» The data:
..............................
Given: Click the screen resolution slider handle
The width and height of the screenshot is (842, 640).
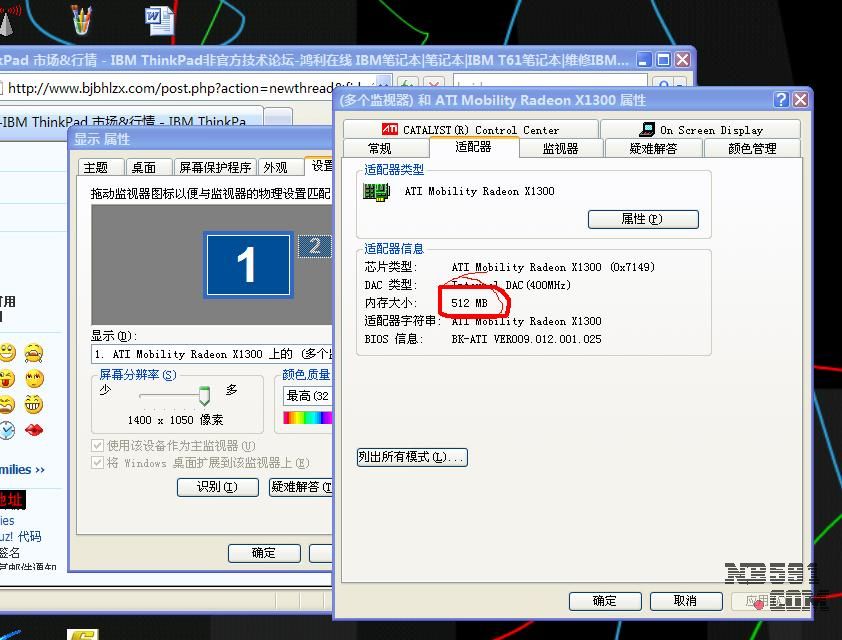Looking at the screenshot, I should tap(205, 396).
..............................
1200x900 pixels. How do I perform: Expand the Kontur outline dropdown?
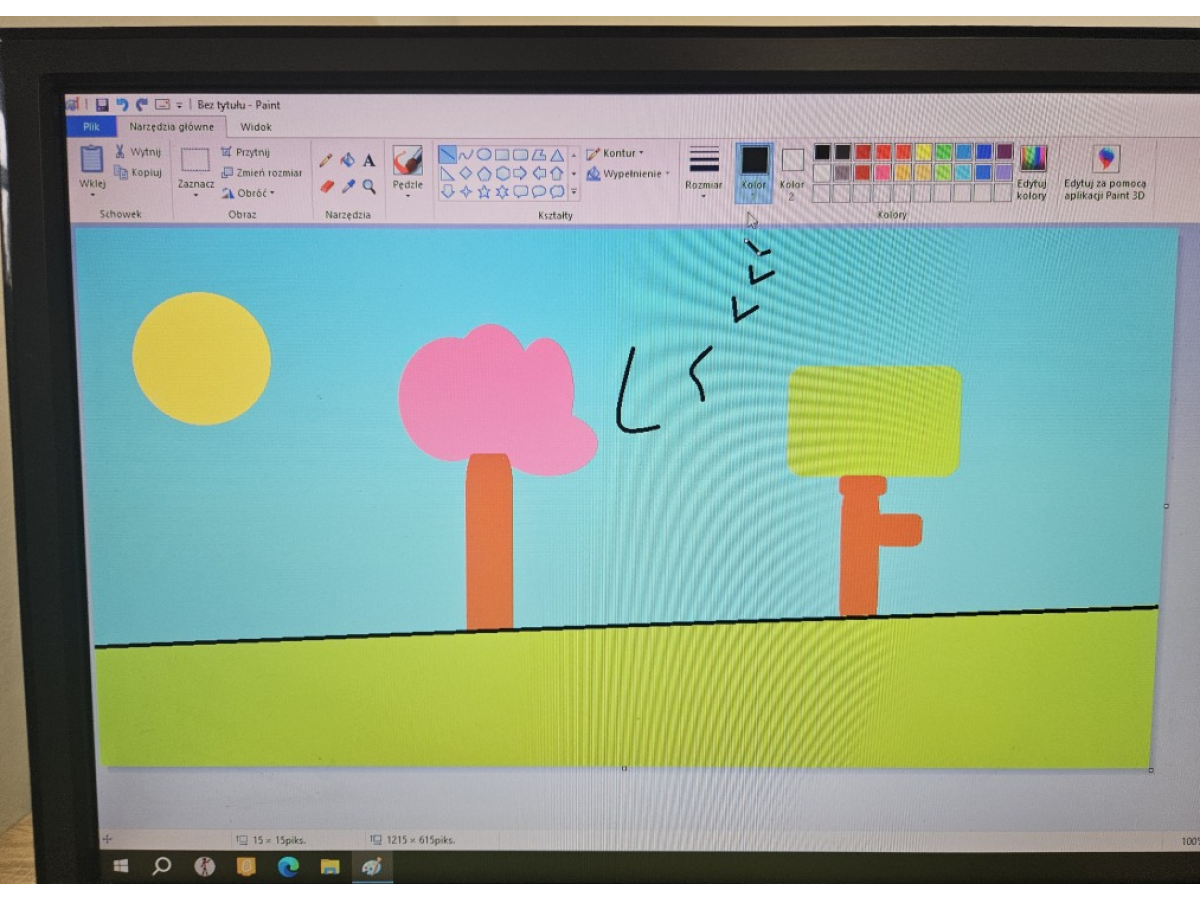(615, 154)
..............................
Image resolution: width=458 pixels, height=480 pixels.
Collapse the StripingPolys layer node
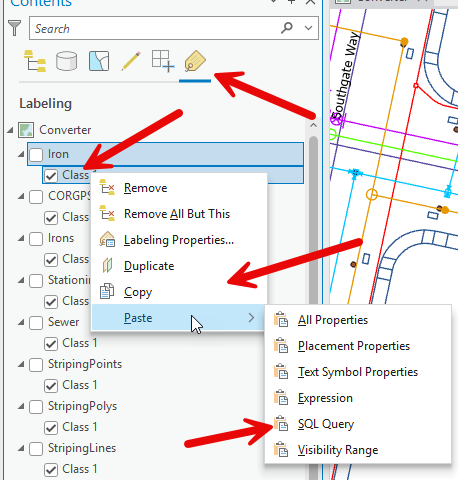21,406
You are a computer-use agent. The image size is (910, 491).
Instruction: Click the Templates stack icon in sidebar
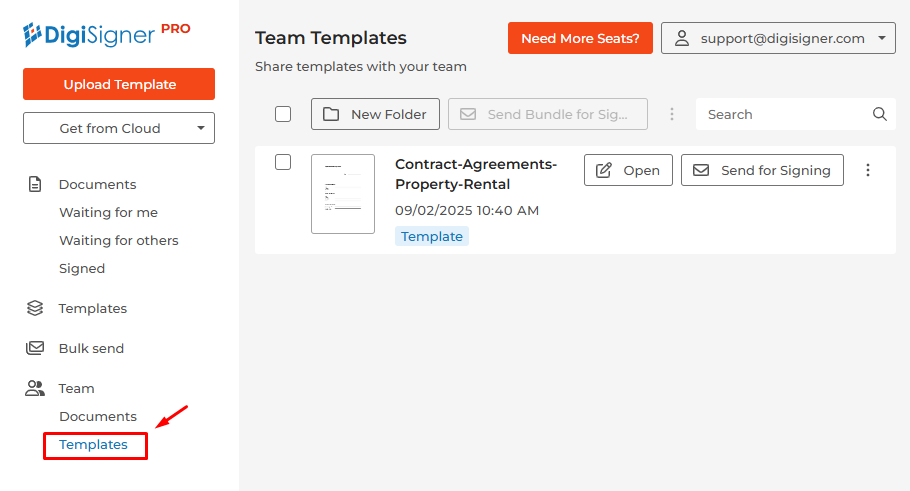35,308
..............................
» Task statement:
Lay out everything from the line containing "Given: Click the" down to the line containing "Looking at the", both included, as a Markdown table with the columns Nr and Line, numbering each line and leaving out blank lines. Keep the pictures out of the answer.

» Result of the task:
| Nr | Line |
|---|---|
| 1 | Given: Click the screen resolution slider handle |
| 2 | The width and height of the screenshot is (842, 640). |
| 3 | Looking at the screenshot, I should tap(205, 396). |